Task to complete> Write what follows the last sentence of the article on chemical restraint in aged care facilities.

Document extract>
Monday, 29 April 2024
    03
    Dec
    Aged Care, 031219

    Chemical restraint needs action

    This year I have interviewed dozens of people who have told me how aged care facilities drugged their parents, grandparents, husbands, wives and neighbours, writes Bethany Brown in the Sydney Morning Herald.

    For years, Australia had no law or rules to stop the practice of controlling people’s behaviour with drugs without a medical purpose, a practice known as chemical restraint. In January the government announced it would prepare a new regulation, purportedly to minimise the use of chemical restraint.

    But we challenged the regulation in May on the grounds that it did not protect older people’s human rights to informed consent, among other rights. In July, a parliamentary committee on human rights announced an inquiry into the regulation’s compliance with Australia’s international human rights obligations.

    Last week, the committee released its report on the regulation.

Data extract>
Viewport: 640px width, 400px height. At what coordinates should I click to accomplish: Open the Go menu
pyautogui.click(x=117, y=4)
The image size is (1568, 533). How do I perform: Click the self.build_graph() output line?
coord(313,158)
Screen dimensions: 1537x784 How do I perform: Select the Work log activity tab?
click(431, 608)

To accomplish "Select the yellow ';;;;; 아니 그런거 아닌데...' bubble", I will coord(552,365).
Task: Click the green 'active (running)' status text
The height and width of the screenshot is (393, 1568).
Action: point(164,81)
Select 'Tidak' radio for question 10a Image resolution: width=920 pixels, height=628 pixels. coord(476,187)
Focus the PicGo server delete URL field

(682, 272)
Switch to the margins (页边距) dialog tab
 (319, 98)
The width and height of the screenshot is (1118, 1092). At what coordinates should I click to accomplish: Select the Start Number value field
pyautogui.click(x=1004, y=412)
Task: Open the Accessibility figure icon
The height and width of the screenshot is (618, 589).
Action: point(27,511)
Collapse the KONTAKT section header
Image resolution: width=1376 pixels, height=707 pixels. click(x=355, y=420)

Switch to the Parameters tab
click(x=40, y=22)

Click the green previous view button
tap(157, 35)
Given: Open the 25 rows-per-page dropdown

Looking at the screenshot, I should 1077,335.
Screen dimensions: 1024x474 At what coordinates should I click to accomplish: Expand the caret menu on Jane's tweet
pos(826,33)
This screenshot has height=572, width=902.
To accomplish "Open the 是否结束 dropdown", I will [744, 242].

Result of this exercise>
    It says it considers that where restraint without informed consent is used it “engages and may limit a number of human rights”.

    However, it does not recommend that the regulation be disallowed. In fact, it offers weak recommendations that do not come close to addressing the problems its own inquiry set out. Labor and Greens party members filed a dissenting report, calling for the Senate’s disallowance of the regulation.

    Given the attention to this issue, and the Royal Commission’s call for urgent action on chemical restraint, this is a missed opportunity to call for real reform.

    Giving people choice to stay connected and the support they need to eat a meal, bathe, or spend time with loved ones, should not be controversial. It’s the bare minimum any of us need to lead a dignified life.

    The author

    Bethany Brown is a Human Rights Watch researcher on older people’s human rights.

    FULL STORY

    Insidious practice of ‘chemical restraint’ needs stronger action (Sydney Morning Herald)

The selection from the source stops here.